Metadata-Version: 2.4
Name: ai-critic
Version: 3.5.0
Summary: Graph-based evaluation engine for machine learning models
Author: Luiz Filipe Seabra
License: MIT
Requires-Python: >=3.8
Description-Content-Type: text/markdown
Requires-Dist: numpy<2.3,>=1.23
Requires-Dist: scikit-learn<2.0,>=1.0
Provides-Extra: dev
Requires-Dist: pytest; extra == "dev"
Requires-Dist: black; extra == "dev"
Requires-Dist: ruff; extra == "dev"
Provides-Extra: viz
Requires-Dist: graphviz; extra == "viz"
Provides-Extra: full
Requires-Dist: graphviz; extra == "full"
Requires-Dist: pandas; extra == "full"

# 🚀 AI Critic 3.5.0 (Production Readiness Engine)

```bash
pip install ai-critic
```

**AI Critic** is a **graph-based evaluation engine for machine learning models**, designed to go beyond isolated metrics.

It runs a **structured evaluation pipeline** that analyzes multiple dimensions — performance, robustness, explainability, data quality, and structure — delivering a **unified, interpretable, and actionable report**.

---

# 🔥 WHAT’S NEW IN 3.5.0

### 🧠 Production-First Design

* One-line evaluation: `evaluate()`
* Simplified API for fast adoption
* Built for **real-world deployment decisions**

---

### ⚡ Standard Usage (NEW)

AI Critic is now designed to be used **right after training**:

```python
import ai_critic

report = ai_critic.evaluate(model, X, y)
```

---

### 🚫 Quality Gate (NEW — CRITICAL)

Turn evaluation into a **deployment decision**:

```python
from ai_critic import evaluate
from ai_critic.gate import enforce

report = evaluate(model, X, y)

enforce(report, threshold=75)
```

If the model is not good enough → **deployment is blocked**.

---

### 📦 Standardized Report (JSON-first)

All results follow the same schema:

```python
report = {
    "scores": {},        # technical scores (0–1)
    "details": {},       # raw evaluator outputs
    "risk": {},          # interpretable score (0–100)
    "summary": {},       # human-readable insights
    "suggestions": []    # recommended actions
}
```

👉 This makes AI Critic:

* API-ready
* Easy to log and persist
* Production-ready

---

### ⚡ Improved Graph Engine

* Dependency-aware execution (topological sort)
* Parallel execution support
* Deterministic evaluation order

---

### 🎯 Multi-layer Scoring System

* **Technical score (0–1)** → aggregation layer
* **Risk score (0–100)** → decision layer

---

### 💡 Integrated Suggestion Engine

* Automatically generates recommendations based on model behavior

---

### 🧩 Plugin System

* Clean evaluator interface
* Dependency-aware plugins
* Easily extensible evaluation pipeline

---

# ⚡ QUICK START

## 🧠 One-liner (recommended)

```python
import ai_critic

report = ai_critic.evaluate(model, X, y)

print(report["risk"])
print(report["summary"])
```

---

## 🔐 Production usage (recommended)

```python
from ai_critic import evaluate
from ai_critic.gate import enforce

report = evaluate(model, X, y)

# 🚫 blocks bad models
enforce(report, threshold=75)
```

---

## 🧪 Full control (advanced)

```python
from api.client import AICritic
from sklearn.ensemble import RandomForestClassifier
from sklearn.datasets import load_iris

data = load_iris()
X, y = data.data, data.target

model = RandomForestClassifier().fit(X, y)

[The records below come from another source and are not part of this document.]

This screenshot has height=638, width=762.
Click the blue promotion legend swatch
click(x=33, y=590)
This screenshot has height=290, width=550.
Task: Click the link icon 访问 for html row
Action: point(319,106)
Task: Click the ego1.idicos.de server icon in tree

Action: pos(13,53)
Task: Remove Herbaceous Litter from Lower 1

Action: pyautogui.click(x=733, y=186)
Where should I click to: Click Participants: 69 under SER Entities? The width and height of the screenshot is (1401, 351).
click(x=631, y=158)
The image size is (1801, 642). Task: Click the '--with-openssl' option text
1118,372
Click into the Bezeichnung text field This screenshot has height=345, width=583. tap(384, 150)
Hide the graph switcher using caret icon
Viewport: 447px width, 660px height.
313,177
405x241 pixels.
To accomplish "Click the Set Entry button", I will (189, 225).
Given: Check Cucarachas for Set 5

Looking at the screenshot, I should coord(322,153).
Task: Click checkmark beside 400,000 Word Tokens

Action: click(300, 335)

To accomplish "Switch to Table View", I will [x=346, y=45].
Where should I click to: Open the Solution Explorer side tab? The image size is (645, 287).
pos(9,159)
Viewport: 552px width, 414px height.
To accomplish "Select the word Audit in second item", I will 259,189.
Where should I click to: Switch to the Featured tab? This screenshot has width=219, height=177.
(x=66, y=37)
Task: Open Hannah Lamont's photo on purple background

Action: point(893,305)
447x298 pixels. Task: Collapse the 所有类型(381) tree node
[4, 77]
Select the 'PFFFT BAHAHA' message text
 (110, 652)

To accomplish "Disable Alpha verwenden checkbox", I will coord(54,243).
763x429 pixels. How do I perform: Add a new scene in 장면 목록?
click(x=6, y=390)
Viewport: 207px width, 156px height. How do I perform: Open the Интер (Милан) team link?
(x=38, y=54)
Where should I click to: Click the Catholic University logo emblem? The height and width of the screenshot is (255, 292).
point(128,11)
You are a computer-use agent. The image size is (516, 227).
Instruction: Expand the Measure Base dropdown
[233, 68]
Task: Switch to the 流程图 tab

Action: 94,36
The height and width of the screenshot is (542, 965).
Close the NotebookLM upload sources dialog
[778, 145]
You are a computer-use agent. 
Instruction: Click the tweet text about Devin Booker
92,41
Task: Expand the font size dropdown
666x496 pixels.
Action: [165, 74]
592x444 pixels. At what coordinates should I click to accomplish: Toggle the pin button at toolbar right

critic = AICritic(weights={
    "performance": 1.0,
    "robustness": 1.5
})

report = critic.evaluate(model, X, y, parallel=True)
```

---

# 🧩 INTERNAL PIPELINE

```text
evaluate()
   ↓
EvaluationGraph (nodes)
   ↓
raw_results
   ↓
ScoreAggregator (0–1)
   ↓
build_report()
   ↓
scoring.py (risk 0–100)
   ↓
summary.py (human-readable)
   ↓
SuggestionEngine
```

---

# 🧱 CORE COMPONENTS

## 1. Evaluation Graph

A DAG-based execution system:

* Automatically resolves dependencies
* Executes nodes in correct order
* Enables parallel execution

Example:

```
performance → robustness → explainability
```

---

## 2. Score Aggregator

Combines evaluator outputs:

```python
critic = AICritic(weights={
    "performance": 1.0,
    "robustness": 2.0
})
```

---

## 3. Evaluator Plugins

Fully extensible via plugins:

```python
from ai_critic.plugins.base import EvaluatorPlugin
from ai_critic.plugins.registry import EvaluatorRegistry

class FairnessEvaluator(EvaluatorPlugin):
    name = "fairness"
    dependencies = ["performance"]
    weight = 1.0

    def evaluate(self, model, dataset, context=None):
        return {
            "score": 0.92,
            "verdict": "stable",
            "message": "Fairness is acceptable"
        }

EvaluatorRegistry.register(FairnessEvaluator())
```

---

## 4. Risk Scoring (0–100)

Transforms technical signals into decision-ready output:

```python
report["risk"] = {
    "global_score": 78.5,
    "verdict": "usable_with_caution",
    "component_scores": {...},
    "penalties": [...]
}
```

---

## 5. Human Summary

High-level interpretation:

```python
report["summary"] = {
    "executive_summary": {
        "verdict": "⚠️ Risky",
        "deploy_recommended": False
    }
}
```

---

## 6. Suggestion Engine

Actionable insights:

```python
[
    "Check for data leakage",
    "Improve robustness with regularization"
]
```

---

# 🖥️ CLI

Run directly from terminal:

```bash
ai-critic --model model.pkl --data dataset.csv --target label
```

### 🔥 CI/CD Mode (recommended)

```bash
ai-critic --model model.pkl --data dataset.csv --target label --fail-on-risk
```

👉 Fails automatically if model risk is too high.

---

# 🧠 DESIGN PHILOSOPHY

### 1. Single Source of Truth

One unified data format → no inconsistencies

---

### 2. Graph-first Thinking

Evaluation is a dependency-driven pipeline, not isolated functions

---

### 3. JSON-native

Everything is ready for:

* APIs
* dashboards
* logging
* SaaS platforms

---

### 4. Actionable AI

Not just metrics — decisions:

* Should you deploy?
* Where is the risk?
* What should be improved?

---

# 🔥 POSITIONING

AI Critic is not just a metrics library.

It is a:

> 🧠 **Production gatekeeper for machine learning models**

---

# 🚀 ROADMAP

* REST API (`/evaluate`)
* Visual dashboard
* Model monitoring (post-deployment)
* Continuous evaluation (CI/CD)
* Global benchmarking between models

---

# 📄 LICENSE

MIT License